Uns escrevem pedidos a São Cosme e São Damião em cédulas, sob a forma de correntes, para que não falte dinheiro. Geralmente em notas de um real. Fartura. Outros fazem o pedido a eles e distribuem balas às crianças. Guloseimas em geral, como doces, confeitos, pirulitos, chicletes, empacotados ou não, às vezes acompanhados de brinquedinhos. Distribuem por tradição, mas se for feito um pedido a distribuição deverá ser feita por sete anos seguidos. As crianças ficam em polvorosa no dia destes santos, correndo de casa em casa atrás do “Cosme e Damião”. Chegam a perder aula para tal procura e é notável a solidariedade delas, avisando umas às outras onde está sendo distribuída a doce tradição, como formigas quando encontram açúcar. Na Bahia são muito festejados com várias tradições dentro das religiões afro-brasileiras e no catolicismo popular, como o lindoamor, o caruru-dos-meninos e o baile de São Cosme e São Damião. Neste ano distribuímos as guloseimas dos santos na Gruta do Divino Espírito Santo e Nossa Senhora do Rosário, no centro de São João del-Rei, junto à Ponte Padre Tortoriello, no final (confluência) das ruas Antônio Rocha e Antônio Josino Andrade Reis. A gruta foi enfeitada interna e externamente com bandeirinhas multicores e foi armado um altar com fundo branco sobre o qual a imagem católica tinha duas fitas atadas para os fiéis beijarem uma verde, outra rosa. Duas velas acesas em castiçais artesanais. Um pratinho de sobremesa com as ofertas à eles: guloseimas e brinquedos. Flores e ramos de coqueiro. Um cartaz com “vivas” e pedidos de proteção. A doçaria empacotada estava em balaios de vime e taquara. A criançada que a princípio era pouca, ao ouvir o espocar dos fogos de artifício 12 x 1, veio em correria de toda parte: da Caieira, Antônio Rocha, ponte, Beira da Praia, “PPP” (Praça Pedro Paulo), Morro do Zé da Luz e Matola. A cena pitoresca lembra a correição. Taóca, diriam os indígenas.
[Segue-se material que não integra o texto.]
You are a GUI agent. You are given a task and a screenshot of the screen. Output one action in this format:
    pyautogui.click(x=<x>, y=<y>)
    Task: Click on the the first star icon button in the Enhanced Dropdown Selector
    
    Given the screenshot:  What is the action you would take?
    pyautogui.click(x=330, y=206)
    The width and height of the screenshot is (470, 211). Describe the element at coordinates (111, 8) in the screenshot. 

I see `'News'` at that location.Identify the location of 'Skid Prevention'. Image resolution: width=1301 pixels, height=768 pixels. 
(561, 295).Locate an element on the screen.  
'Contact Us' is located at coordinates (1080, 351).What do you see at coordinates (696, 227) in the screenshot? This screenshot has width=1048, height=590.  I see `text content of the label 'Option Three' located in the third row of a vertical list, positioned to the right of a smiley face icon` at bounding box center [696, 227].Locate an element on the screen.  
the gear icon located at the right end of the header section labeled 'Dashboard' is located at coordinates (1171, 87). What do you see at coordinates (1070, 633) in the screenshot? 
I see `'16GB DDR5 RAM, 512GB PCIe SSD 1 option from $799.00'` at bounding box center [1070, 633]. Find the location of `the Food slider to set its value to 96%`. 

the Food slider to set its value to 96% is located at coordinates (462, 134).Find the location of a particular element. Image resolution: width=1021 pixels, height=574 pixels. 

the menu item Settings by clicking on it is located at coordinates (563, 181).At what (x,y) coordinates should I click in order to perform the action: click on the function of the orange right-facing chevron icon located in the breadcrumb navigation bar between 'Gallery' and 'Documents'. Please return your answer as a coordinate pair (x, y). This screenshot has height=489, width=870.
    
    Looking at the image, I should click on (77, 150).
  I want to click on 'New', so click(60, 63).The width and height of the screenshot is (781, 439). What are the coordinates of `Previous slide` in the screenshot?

Fizeram fila. Que alegria óbvia em seus rostos ao abrir o humilde pacotinho. Analisam as variedades. Comparam: “você ganhou dessa bala?” ; “olha só o que tem no meu...” . E vão saindo à caça de mais “Cosme e Damião” noutras paragens.
Referências Bibliográficas - CASCUDO, Luís da Câmara. Dicionário do Folclore Brasileiro. Rio de Janeiro: Ediouro, [s.d]. - RAMOS, Arthur. O Negro Brasileiro: etnografia religiosa e psicanálise. Rio de Janeiro: Civilização Brasileira, 1934.